BEGIN Records to use

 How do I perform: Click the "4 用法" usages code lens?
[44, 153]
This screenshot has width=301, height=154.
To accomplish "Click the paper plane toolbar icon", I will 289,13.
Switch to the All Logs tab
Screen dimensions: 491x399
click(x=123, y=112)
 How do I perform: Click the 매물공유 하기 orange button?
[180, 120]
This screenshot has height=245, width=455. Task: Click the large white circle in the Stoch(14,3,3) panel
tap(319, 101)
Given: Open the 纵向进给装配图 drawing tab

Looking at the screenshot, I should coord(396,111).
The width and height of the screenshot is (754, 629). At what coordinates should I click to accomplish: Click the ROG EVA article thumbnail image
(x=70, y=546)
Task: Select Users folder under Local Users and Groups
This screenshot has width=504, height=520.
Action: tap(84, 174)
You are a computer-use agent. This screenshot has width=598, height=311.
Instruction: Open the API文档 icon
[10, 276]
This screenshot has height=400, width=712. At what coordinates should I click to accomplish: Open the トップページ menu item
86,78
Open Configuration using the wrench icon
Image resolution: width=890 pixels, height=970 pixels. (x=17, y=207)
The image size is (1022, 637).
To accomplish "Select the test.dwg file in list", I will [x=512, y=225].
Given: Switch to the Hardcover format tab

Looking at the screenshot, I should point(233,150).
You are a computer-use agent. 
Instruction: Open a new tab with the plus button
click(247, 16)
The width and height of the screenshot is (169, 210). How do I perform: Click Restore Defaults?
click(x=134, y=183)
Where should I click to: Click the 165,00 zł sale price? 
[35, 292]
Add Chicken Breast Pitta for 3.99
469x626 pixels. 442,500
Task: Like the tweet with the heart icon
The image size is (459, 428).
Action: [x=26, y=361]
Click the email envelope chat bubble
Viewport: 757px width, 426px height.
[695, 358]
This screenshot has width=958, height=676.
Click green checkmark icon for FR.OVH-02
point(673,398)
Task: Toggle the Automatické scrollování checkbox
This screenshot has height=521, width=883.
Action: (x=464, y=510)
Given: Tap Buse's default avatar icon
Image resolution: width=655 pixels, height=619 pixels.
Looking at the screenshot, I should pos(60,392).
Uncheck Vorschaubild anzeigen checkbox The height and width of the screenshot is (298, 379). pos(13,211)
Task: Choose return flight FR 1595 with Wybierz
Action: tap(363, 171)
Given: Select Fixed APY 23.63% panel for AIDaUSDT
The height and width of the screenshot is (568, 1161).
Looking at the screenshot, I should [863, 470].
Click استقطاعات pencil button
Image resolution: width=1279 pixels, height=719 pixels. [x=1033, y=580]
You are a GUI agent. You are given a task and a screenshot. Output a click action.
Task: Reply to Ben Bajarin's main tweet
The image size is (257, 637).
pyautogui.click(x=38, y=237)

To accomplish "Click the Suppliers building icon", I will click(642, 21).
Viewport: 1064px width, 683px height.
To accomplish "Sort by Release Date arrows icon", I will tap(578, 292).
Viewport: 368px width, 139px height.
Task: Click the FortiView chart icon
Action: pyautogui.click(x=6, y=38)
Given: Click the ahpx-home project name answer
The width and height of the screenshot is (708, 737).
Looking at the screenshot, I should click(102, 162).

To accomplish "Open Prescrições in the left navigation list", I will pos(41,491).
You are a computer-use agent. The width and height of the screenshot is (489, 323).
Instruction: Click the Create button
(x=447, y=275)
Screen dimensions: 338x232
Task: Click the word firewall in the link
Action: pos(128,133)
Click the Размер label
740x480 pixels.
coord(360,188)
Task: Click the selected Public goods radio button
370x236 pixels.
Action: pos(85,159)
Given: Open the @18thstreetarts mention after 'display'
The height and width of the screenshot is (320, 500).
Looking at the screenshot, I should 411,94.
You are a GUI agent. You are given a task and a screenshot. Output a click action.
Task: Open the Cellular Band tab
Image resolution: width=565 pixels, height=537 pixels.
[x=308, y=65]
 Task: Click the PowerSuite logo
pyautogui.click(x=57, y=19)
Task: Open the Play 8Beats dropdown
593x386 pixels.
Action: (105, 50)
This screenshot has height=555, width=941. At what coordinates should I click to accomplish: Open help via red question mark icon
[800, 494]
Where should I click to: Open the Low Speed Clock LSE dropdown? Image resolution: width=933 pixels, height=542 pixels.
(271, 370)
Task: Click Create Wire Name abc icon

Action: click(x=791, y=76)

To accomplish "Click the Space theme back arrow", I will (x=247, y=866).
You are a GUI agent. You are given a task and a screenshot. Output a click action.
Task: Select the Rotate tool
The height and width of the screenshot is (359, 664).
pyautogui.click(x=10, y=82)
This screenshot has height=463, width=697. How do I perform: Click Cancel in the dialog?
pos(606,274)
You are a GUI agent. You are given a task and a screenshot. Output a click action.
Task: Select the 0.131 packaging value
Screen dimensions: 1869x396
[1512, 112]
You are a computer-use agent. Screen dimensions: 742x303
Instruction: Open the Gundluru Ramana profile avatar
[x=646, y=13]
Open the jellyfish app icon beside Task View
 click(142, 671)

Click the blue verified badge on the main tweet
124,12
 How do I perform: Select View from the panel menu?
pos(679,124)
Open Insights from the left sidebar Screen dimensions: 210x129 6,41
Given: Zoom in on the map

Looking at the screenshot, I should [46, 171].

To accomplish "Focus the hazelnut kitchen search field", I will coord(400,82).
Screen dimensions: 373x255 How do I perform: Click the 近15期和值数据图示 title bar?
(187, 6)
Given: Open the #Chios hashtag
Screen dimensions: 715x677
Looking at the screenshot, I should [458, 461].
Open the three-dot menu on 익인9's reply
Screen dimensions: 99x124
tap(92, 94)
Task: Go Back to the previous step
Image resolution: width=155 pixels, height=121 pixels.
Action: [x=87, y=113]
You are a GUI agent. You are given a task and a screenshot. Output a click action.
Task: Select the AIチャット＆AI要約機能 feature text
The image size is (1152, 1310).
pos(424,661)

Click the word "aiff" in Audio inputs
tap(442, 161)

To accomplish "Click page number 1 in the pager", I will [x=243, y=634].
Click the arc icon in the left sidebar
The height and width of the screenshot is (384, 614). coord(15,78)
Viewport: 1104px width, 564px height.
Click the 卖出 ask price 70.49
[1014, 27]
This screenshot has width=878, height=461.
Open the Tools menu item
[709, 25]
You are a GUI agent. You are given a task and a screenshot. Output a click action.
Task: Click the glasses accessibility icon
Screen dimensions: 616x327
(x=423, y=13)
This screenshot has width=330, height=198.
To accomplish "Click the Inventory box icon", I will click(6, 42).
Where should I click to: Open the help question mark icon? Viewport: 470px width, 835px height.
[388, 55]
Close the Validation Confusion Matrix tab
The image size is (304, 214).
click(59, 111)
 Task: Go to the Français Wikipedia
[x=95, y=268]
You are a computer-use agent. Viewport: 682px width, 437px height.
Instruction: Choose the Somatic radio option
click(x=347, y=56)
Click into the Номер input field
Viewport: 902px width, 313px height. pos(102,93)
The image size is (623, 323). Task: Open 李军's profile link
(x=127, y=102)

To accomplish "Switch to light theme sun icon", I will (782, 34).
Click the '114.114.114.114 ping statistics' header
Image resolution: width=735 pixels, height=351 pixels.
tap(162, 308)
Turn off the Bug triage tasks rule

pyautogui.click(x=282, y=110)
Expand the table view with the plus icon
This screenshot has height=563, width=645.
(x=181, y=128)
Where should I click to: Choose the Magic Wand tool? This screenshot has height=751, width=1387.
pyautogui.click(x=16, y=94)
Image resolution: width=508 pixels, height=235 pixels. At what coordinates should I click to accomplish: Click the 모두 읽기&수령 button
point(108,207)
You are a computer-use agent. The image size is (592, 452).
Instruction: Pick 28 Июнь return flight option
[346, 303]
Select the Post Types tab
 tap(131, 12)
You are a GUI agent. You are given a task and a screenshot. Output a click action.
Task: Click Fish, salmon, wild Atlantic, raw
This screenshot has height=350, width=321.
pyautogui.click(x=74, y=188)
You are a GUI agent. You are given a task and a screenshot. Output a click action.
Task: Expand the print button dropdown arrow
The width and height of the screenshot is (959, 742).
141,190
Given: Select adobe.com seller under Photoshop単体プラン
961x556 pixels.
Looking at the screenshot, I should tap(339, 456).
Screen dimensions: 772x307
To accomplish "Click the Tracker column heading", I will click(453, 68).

END Records to use

== Work to complete ==
For the word "list", count how many lines of the entries contain it; give the number and nothing more.

== Reply ==
2